Director, Cell Therapy Manufacturing Operations

Menlo Park, California, United States
Sep 06, 2019
Required Education
Bachelors Degree
Position Type
Full time

Adicet is developing the next generation immunotherapies by generating a pipeline of allogeneic gamma delta T cell products engineering with CAR or TCR. In addition,
Adicet's immune cell platform is complemented by its ability to identify and validate novel disease specific peptide-MHC targets and generates T cell receptor-like antibodies directed against these disease-specific peptide MHC complexes.

Adicet Bio was founded in late 2015 with significant investment from OrbiMed, Novartis Venture Funds and Pontifax. In August 2016, Regeneron and Adicet Bio announced a strategic collaboration to discover and develop next-generation engineered immune-cell therapeutics and in September 2016, Adicet Bio was recognized and named by FierceBiotech as a "Fierce 15" Biotech Company of 2016.


Adicet Bio is seeking a highly motivated and experienced individual to lead the Process Development function. This individual will be responsible for organizing and executing technology transfer of cell therapy product manufacturing processes and controls to our Contracting Manufacturing Organization (CMO) partners. This individual will then be responsible for the ongoing oversight of manufacturing operations with the CMOs.

With a strong background in cell and gene therapy process development and manufacturing, this individual will have proven experience working with/as a CMO. The individual will serve as the technical lead and manager for a team of Process Development Engineers. This role will require regular, collaborative interactions with Adicet's Analytical Development, Viral Vector Production, Quality Assurance and External Manufacturing Supplier Relationship teams.


Reporting to the Head of Technical Operations, this individual will be responsible for:

  • Assisting in definition of the strategy to develop a platform process for the manufacture of Adicet's cell therapy products suitable for BLA and commercialization
  • Leading execution of platform process development
  • Leading the technology transfer of cell therapy product manufacturing processes and controls from Process Development into CMOs
  • Compiling and reviewing master production records, standard operating procedures, transfer protocols and reports
  • Providing on-site technical support, person-in-plant and general oversight of manufacturing operations at the CMO
  • Reviewing batch records and associated documentation for release of gene-modified cell therapy products
  • Leading the investigation of deviations and risk assessments at CMOs
  • Driving accountability with the process development team by creating and articulating a clear plan of action aligned to the Corporative Objectives, guiding the daily activities of the team and providing ongoing feedback at an individual and team level.
  • Ensuring cross-functional collaboration with peers to solve complex problems, investigations and risk assessments
  • Providing trending and process performance analytics with recommendations for improvements in efficiency and cost of goods

Note: This role will require the ability to travel; initially within the US and subsequently internationally.

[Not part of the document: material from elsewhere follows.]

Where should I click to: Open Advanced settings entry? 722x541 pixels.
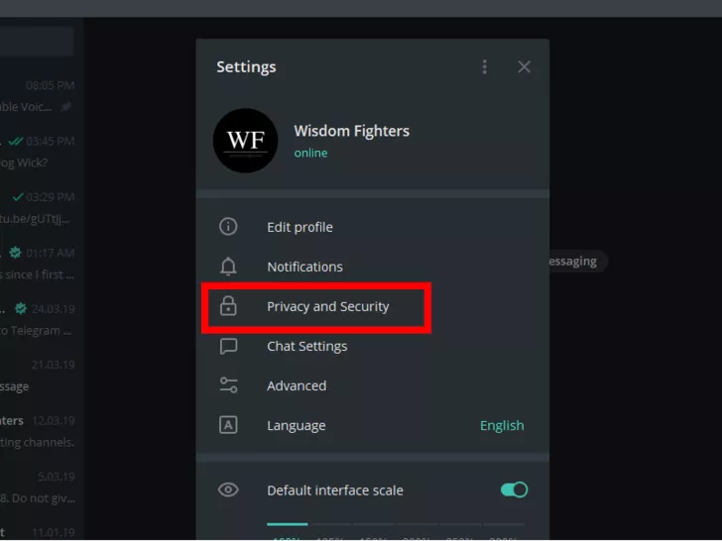pyautogui.click(x=297, y=385)
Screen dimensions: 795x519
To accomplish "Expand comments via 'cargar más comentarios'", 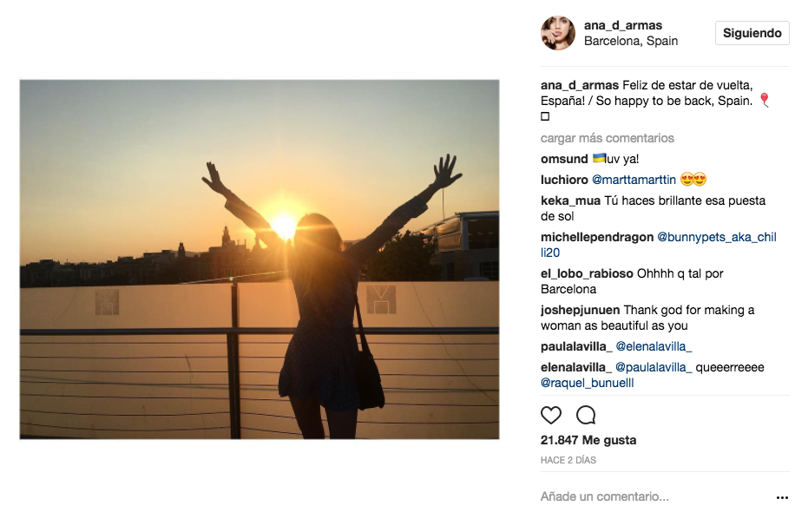I will 607,138.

  • BS or equivalent degree in bioprocessing, medical technology, chemical engineering, or biological sciences is required
  • 10 plus years of experience in the biotechnology or pharma industry with a primary focus on the development, manufacture, distribution and delivery of cell-based therapy products
  • 8 plus years of increasing responsibility in managing and leading a team of process development engineers and manufacturing teams
  • Experience with the set-up, technology transfer and execution of manufacturing processes and controls at CMOs
  • Experience with the direct management of technology transfer and subsequent manufacture of cell therapy product at CMOs, including person-in-plant
  • In-depth knowledge of FDA, EMA, GMP and ICH regulatory requirements
  • Experience designing efficient studies with proven endpoints using computational design of experiment (DOE) methods
  • Expertise influencing across functions and teams to achieve organizational objectives
  • Experience preparing documentation for regulatory filings with US and EU regulatory agencies
  • Demonstrated technical and strategic leadership and problem-solving skills
  • Ability to work independently and as part of a team with exceptional ability to collaborate and lead
  • Experience presenting complex concepts to all levels of the organization, with proven ability to clearly articulate a point of view and recommendation
  • Ability to lead a team and mentor individuals to achieve organization, team and individual objectives while adhering to the company values (fearless, accountable, collaborative)
  • Expertise in staffing, budgeting and expense management
  • Proven project management capability with a track record of meeting timelines is required
  • Excellent written and oral communication skills to influence effectively across the organization and with CMOs


Adicet Bio offers both comprehensive benefits and Paid Time (PTO) plans for employees, which begin on the first day of employment, as well as the opportunity to work in a growing, dynamic environment.

Adicet Bio is committed to creating a diverse environment and is proud to be an equal opportunity employer. All qualified applicants will receive consideration for employment without regard to race, color, religion, gender, gender identity or expression, sexual orientation, national origin, genetics, disability, age, or veteran status.